Fresh back from the oral surgeon yesterday. There I had a second molar, #30 removed, goodbye number thirty, and an implant anchor drilled into my jaw bone. Lets hear it for sedation, I was semi-conscious but didn't feel a thing. Love this spiffy wimple holding an ice pack against my jaw to reduce the swelling.
Armed with antibiotics, pain killers, ice packs and special peroxide mouth rinse, hoping that I will heal well over the next few days and in some period of time, can't remember how long we have to wait, I will have a new faux #30 installed. The trials and tribulations of aging. All I can say is I am glad to have some money set aside for such things and don't have to go around with a rotten tooth or a hole in my mouth forever. The surgeon says the second molars do 90% of the chewing, kind of a key tooth, I wouldn't want to live without.
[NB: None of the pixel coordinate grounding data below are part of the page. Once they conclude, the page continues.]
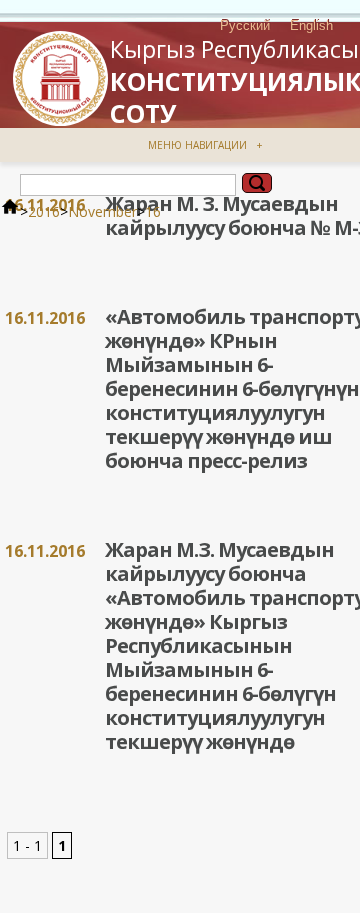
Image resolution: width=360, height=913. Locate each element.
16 (153, 211)
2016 (44, 211)
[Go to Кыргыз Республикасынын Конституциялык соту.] (10, 211)
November (102, 211)
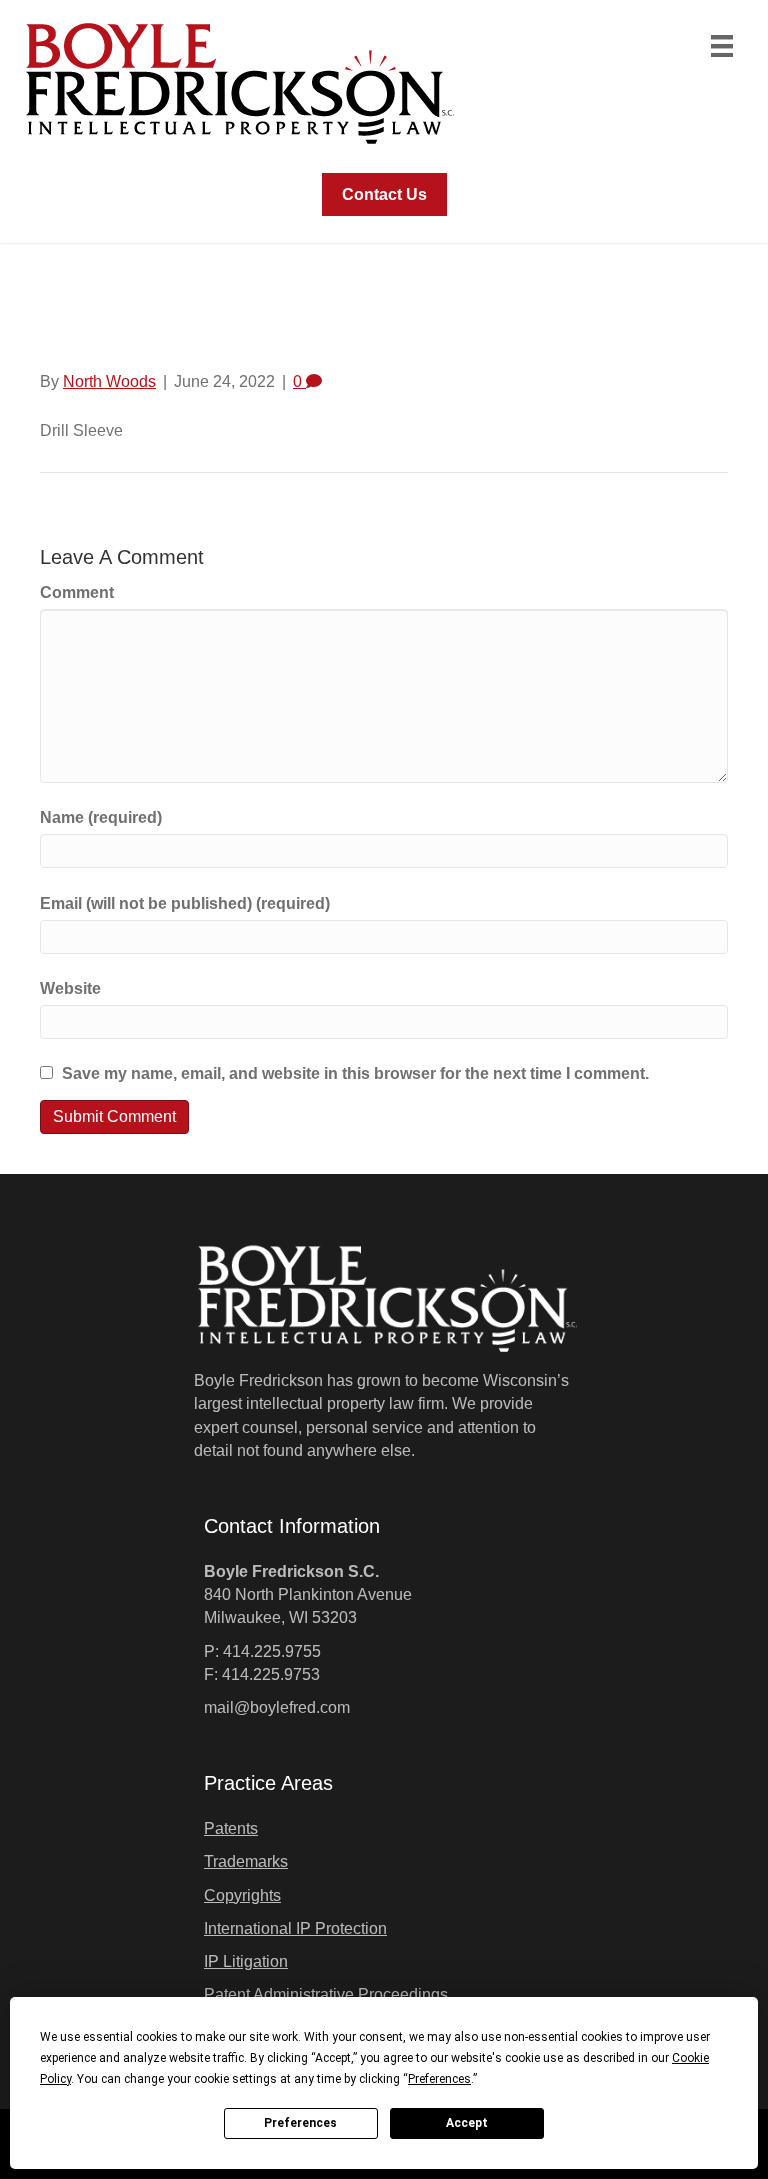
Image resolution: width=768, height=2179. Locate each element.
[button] (384, 194)
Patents (231, 1828)
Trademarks (246, 1861)
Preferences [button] (439, 2079)
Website (70, 988)
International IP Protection (295, 1928)
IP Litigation (246, 1961)
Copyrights (242, 1895)
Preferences (300, 2123)
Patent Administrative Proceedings (326, 1994)
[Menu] (722, 46)
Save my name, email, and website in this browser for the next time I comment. (355, 1073)
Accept (467, 2123)
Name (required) (101, 817)
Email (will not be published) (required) (185, 903)
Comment (77, 592)
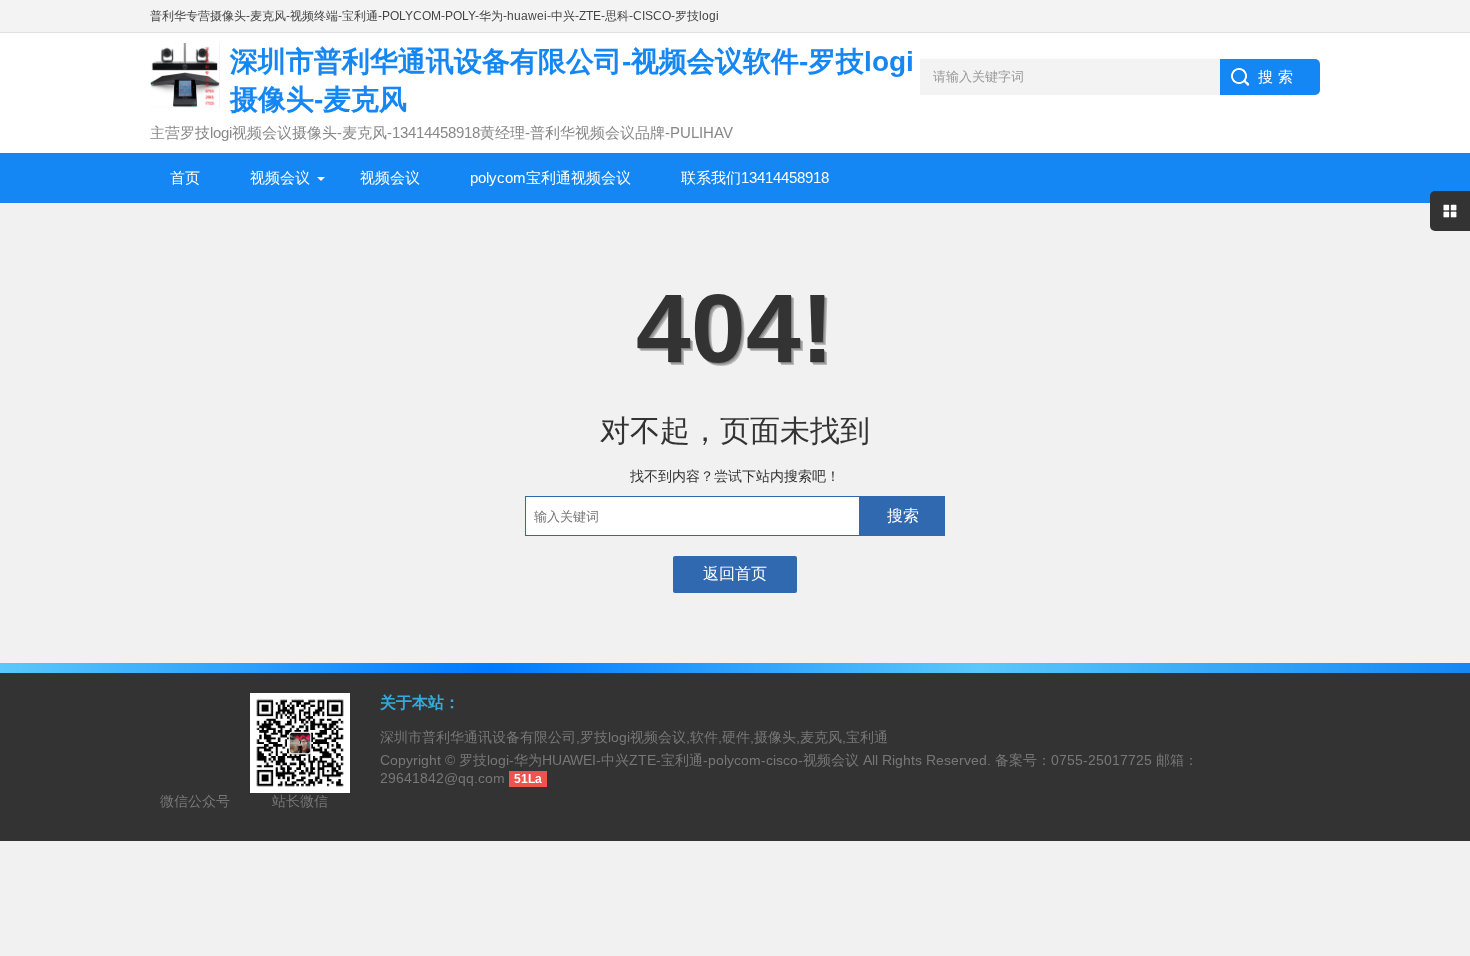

Otherwise life is moving along. I was happy to get my 60 cloves of garlic in the ground last week, to be 60 heads for next year.
The first frost finally came on the night of October 18. That prompted the digging of the sweet potatoes. About 5 gallons are currently curing under the bed. Much smaller than last years beasts, but that's alright, I actually prefer the smaller ones to roast whole into sweet nuggets that can be eaten skin and all. We covered up the peppers because they are still loaded wth big green fruits that I want to ripen and also the green beans, so we are still harvesting from those.
The fall crops seem happy and the frost slowed down the caterpillars a bit for which I am grateful. So now we move into meals with many greens; lettuce, tatsoi, kale, collards and eventually I hope some cabbages and broccoli, despite their late planting.
Another cool thing recently was Leonard Bergey and his beautiful team of Percheron horses who came over to plow one of the pastures up on the creamery. Such gorgeous animals and Leonard is masterful with the gentle giants, he is a whisperer for sure.
OK- off to a bowl of soup prepared by my handsome nurse David. (Please forgive any percocet induced misspelling or poor grammar within this post.)